• **Required action A**:
Answer these questions from the article on Cleveland Clinic's mobile mammogram unit, one answer per line:
(i) In what month and year was the mobile unit launched?
(ii) What is Ron Lloyd's title?
(iii) Which other screening did the woman get after her normal mammogram results?
• **Required action B**:
For each statement, decide whether the article on Cleveland Clinic's mobile mammogram unit supports it. Answer yes or no and quote the words that decide it.
(i) The woman's colonoscopy showed nothing abnormal.
(ii) The mobile unit is an RV.
(iii) Annual mammograms start at age 45 for all patients.
• **Required action C**: List everything the article on Cleveland Clinic's mobile mammogram unit says the RV contains.

• **Excerpt provided**:
──────

Recently, during a career transition, a woman without insurance underwent a screening at a Cleveland Clinic mobile mammogram clinic. Her results were normal, and it encouraged her to get more screenings, including a colonoscopy. There were some abnormal findings from her colonoscopy, and she addressed them.
Now, she works at an agency promoting cancer screenings, especially for women in transition.
Bringing screenings to harder-to-reach people throughout the region — and connecting them with health care — is the mission of Cleveland Clinic’s mobile mammogram unit.
“We know patients who have barriers to care. We can help change that dynamic,” says Ron Lloyd, director of outreach and patient navigation with the Cleveland Clinic Cancer Institute.
Launched in May 2024, the mobile unit is an RV with a state-of-the-art 3D mammography device and changing and waiting areas. Through the mobile unit, patients get their annual mammograms, which start at age 40 — or age 35 if they have a first-degree family history of breast cancer.

──────

• **Given entries**:
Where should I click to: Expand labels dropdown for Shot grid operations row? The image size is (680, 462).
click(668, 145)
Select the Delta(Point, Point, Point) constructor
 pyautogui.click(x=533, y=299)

──────

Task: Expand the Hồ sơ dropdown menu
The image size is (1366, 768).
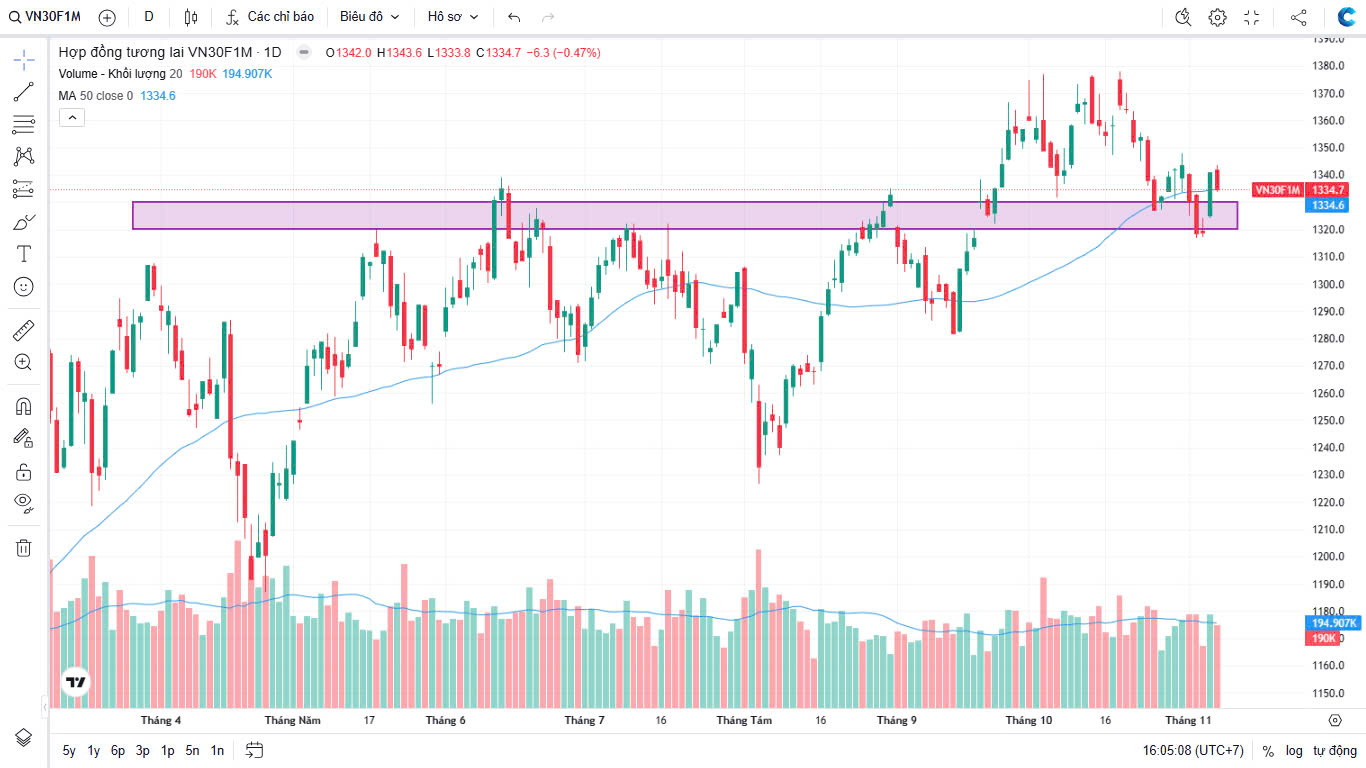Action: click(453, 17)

──────

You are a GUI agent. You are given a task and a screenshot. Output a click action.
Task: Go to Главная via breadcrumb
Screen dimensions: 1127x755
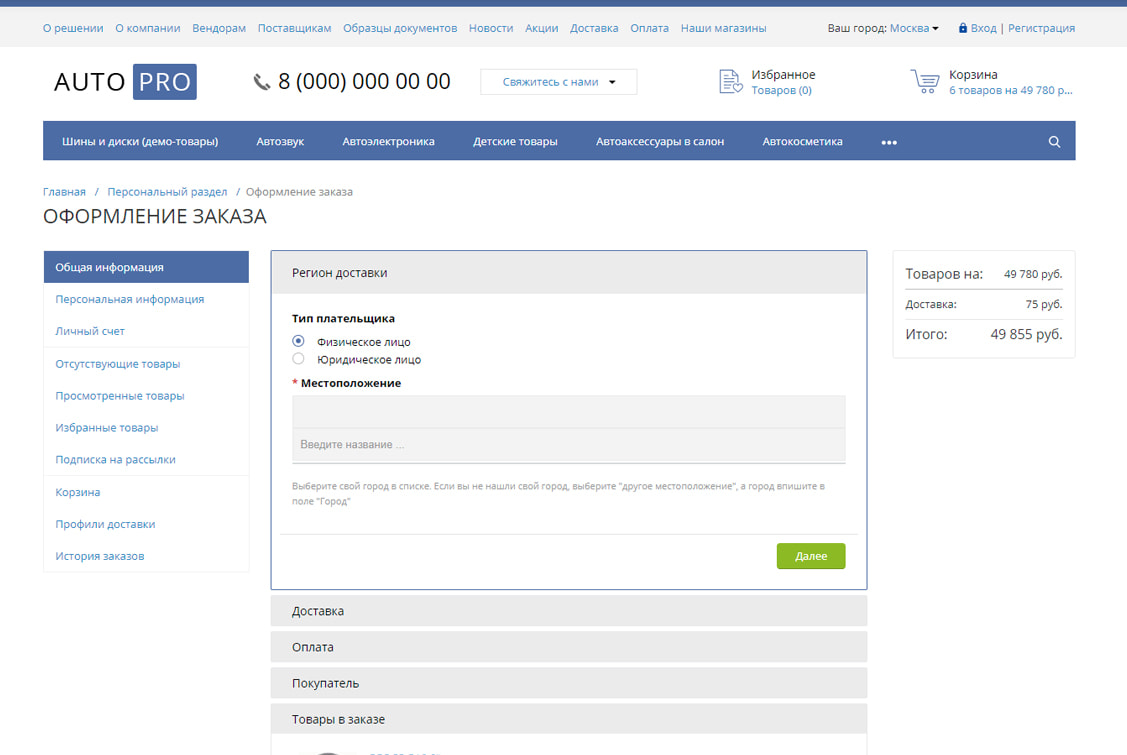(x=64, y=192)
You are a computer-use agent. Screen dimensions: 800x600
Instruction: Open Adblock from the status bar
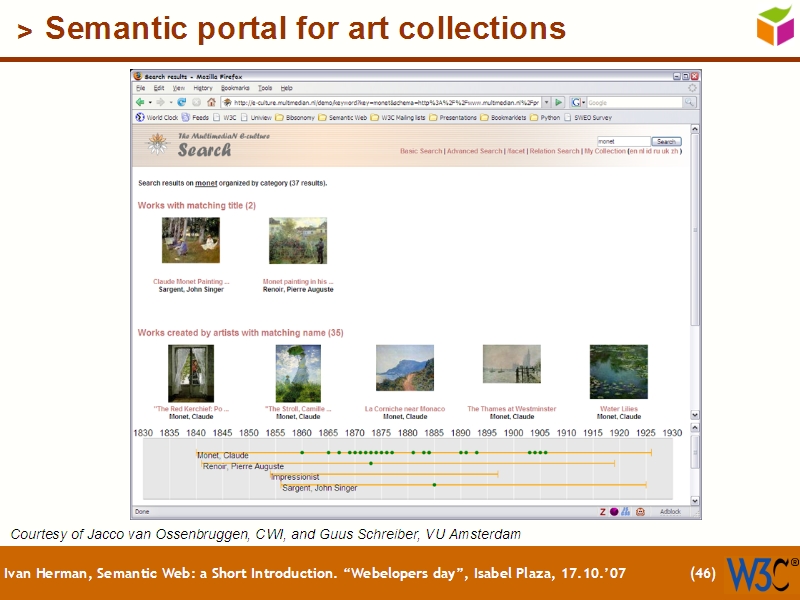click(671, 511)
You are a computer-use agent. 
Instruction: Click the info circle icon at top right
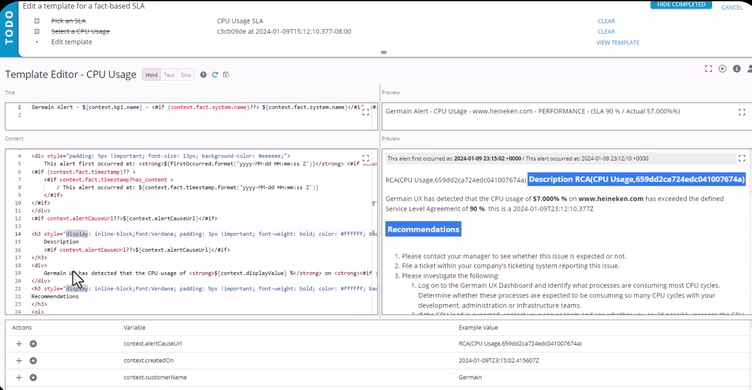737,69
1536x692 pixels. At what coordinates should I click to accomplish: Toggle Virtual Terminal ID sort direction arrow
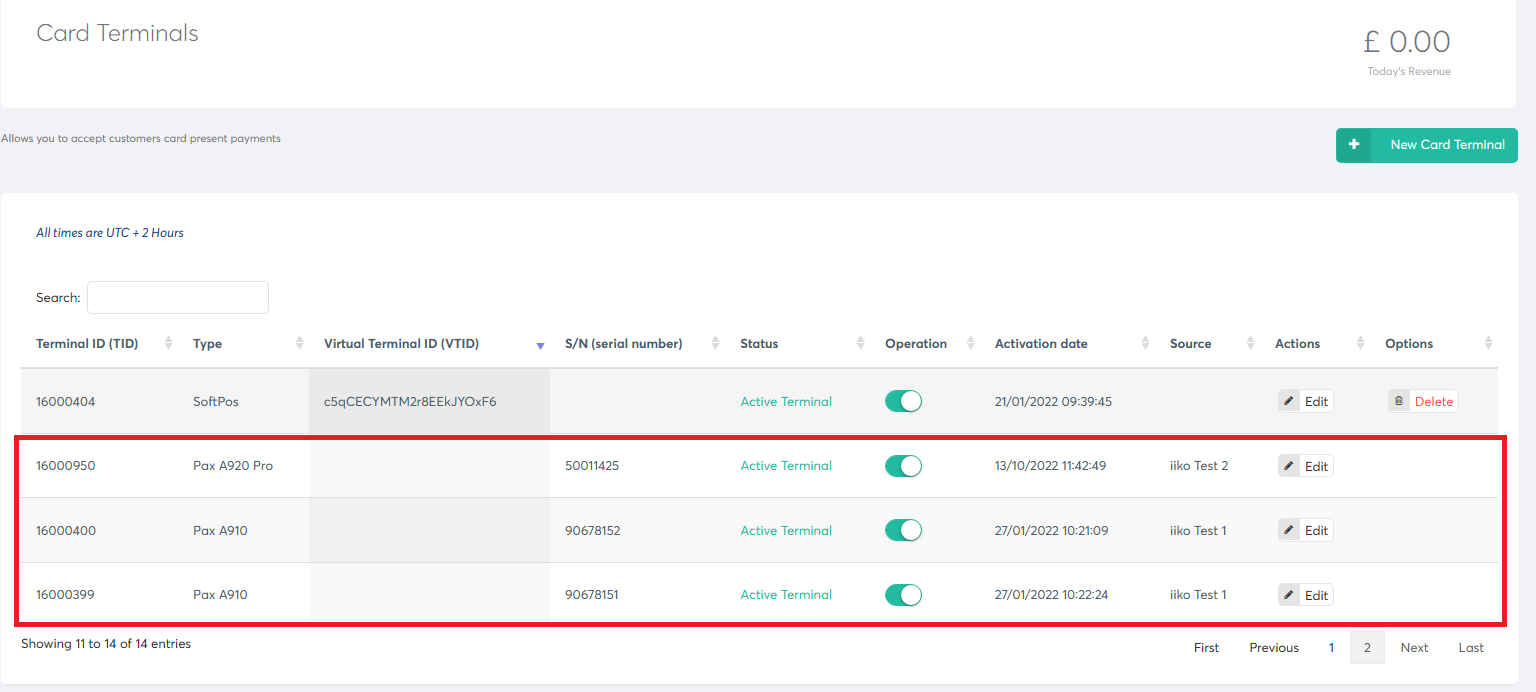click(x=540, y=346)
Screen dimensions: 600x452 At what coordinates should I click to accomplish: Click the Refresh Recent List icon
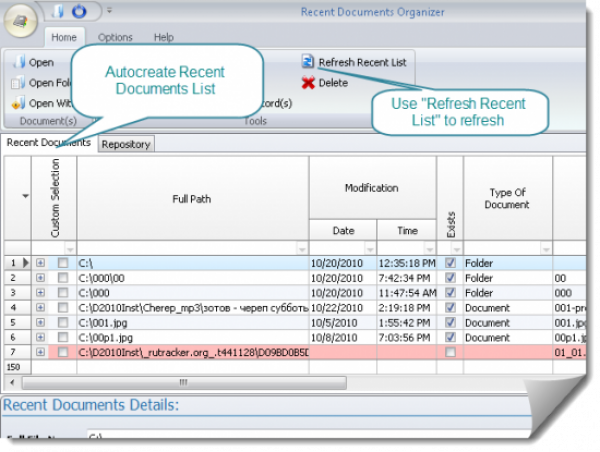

──────

• **Exercise response A**:
(i) May 2024
(ii) Director of outreach and patient navigation with the Cleveland Clinic Cancer Institute
(iii) A colonoscopy

• **Exercise response B**:
(i) No: "There were some abnormal findings from her colonoscopy"
(ii) Yes: "the mobile unit is an RV with a state-of-the-art 3D mammography device and changing and waiting areas"
(iii) No: "which start at age 40 — or age 35 if they have a first-degree family history of breast cancer"

• **Exercise response C**:
- A state-of-the-art 3D mammography device
- Changing areas
- Waiting areas